The research funding is provided through the National Institute of Allergy and Infectious Diseases (NIAID), part of the National Institutes of Health (NIH). NIAID originally established CHAVI in response to recommendations of the Global HIV Vaccine Enterprise, a virtual consortium endorsed by world leaders at a G-8 summit in June 2004. 

That project was directed towards understanding the human immune response to natural HIV infection and to better understand how to approach a vaccine. Los Alamos scientists worked on that grant as well, helping to understand the evolution of the virus at transmission and the dynamics of the early immune response. The new CHAVI-ID grant now will focus on projects that are critical to creating the most effective vaccines for prevention.

Barton Haynes, MD, will be the Duke director of the seven-year grant for the Duke Center for HIV/AIDS Vaccine Immunology-Immunogen Discovery (CHAVI-ID). Haynes previously led the original Center for HIV/AIDS Vaccine Immunology (CHAVI) consortium, the grant for which just ended in June 2012. Scripps Research Institute was also selected as a second center to receive CHAVI-ID grant funding.            

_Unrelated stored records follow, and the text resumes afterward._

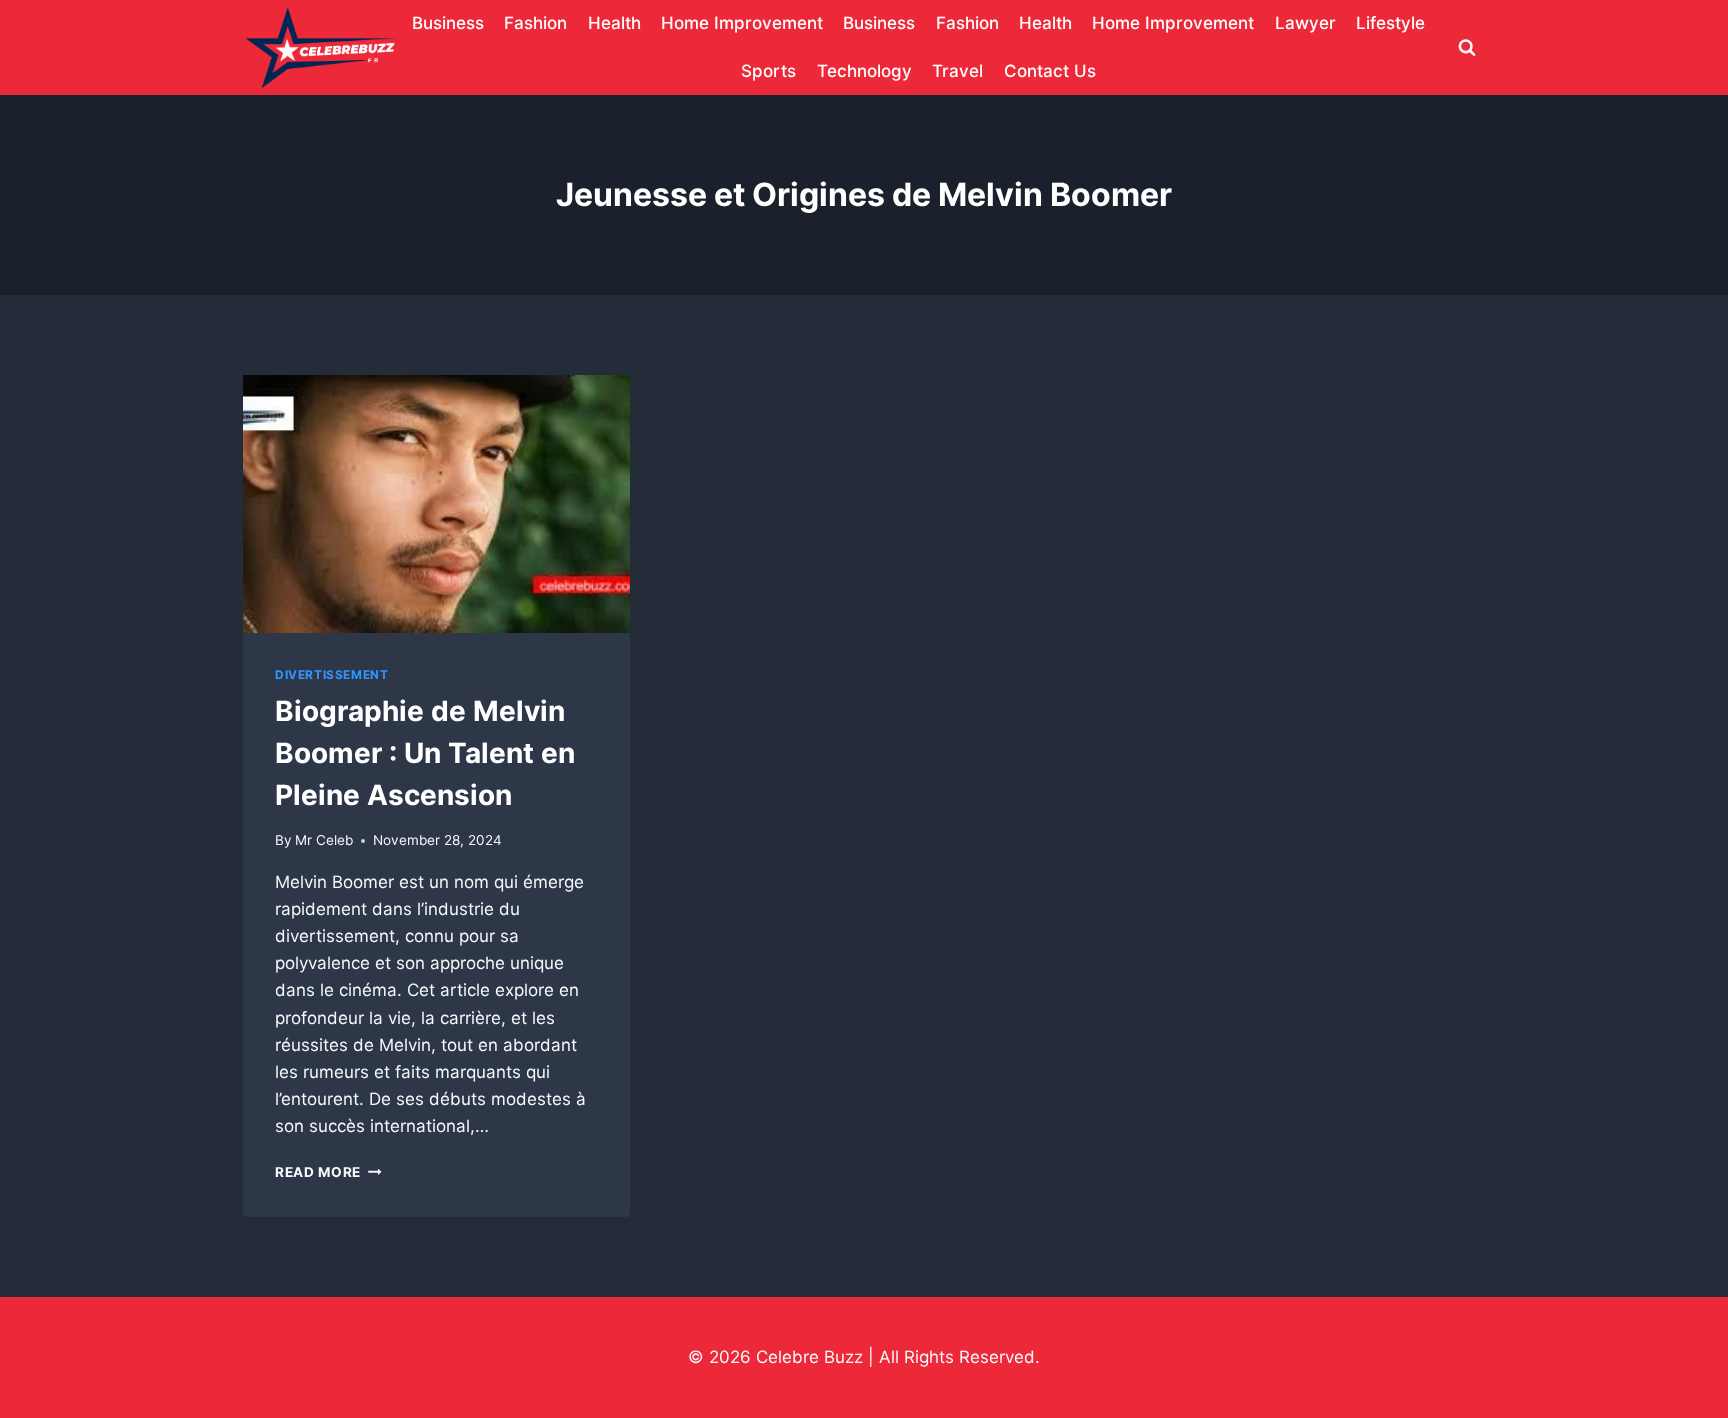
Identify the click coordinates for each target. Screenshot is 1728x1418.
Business (448, 23)
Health (614, 23)
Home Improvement (742, 23)
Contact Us (1050, 71)
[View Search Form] (1467, 48)
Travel (957, 71)
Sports (768, 71)
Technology (864, 71)
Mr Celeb (324, 840)
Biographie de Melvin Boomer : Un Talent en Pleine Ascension (425, 753)
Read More (328, 1172)
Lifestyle (1390, 23)
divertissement (331, 674)
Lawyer (1305, 23)
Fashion (535, 23)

"We were privileged to have the CHAVI grant over the past seven years, and the work in this consortium helped us understand what needed to be done to make a successful AIDS vaccine," says Haynes, who is also director of the Duke Human Vaccine Institute and is the Frederic M. Hanes Professor of Medicine and Immunology. "The CHAVI-Immunogen Discovery grant will be used to learn how to do what we need to do."

Members of the Duke CHAVI-ID Scientific Leadership Group and their participating institutions who submitted the grant with Haynes are Andrew McMichael of Oxford University, UK; George Shaw, University of Pennsylvania; Bette Korber of Los Alamos National Laboratory; Garnett Kelsoe at Duke; and Joseph Sodroski and the late Norman Letvin of Harvard University. Bette Korber and Alan Perelson of Los Alamos will each be leading analysis projects for the new grant at Los Alamos.

Approximately 34 million people are living with HIV/AIDS globally, and the rate of new HIV infections continues to exceed 7,100 per day, according to 2010 data from the Joint United Nations Program on HIV/AIDS.

In the United States, more than a million people are living with HIV/AIDS, and about 21 percent are unaware of their infection. Although AIDS drugs have extended the lives of many in wealthy nations, according to global health experts, an effective HIV vaccine would be a valuable addition to the comprehensive prevention strategies needed to stop the spread of HIV everywhere.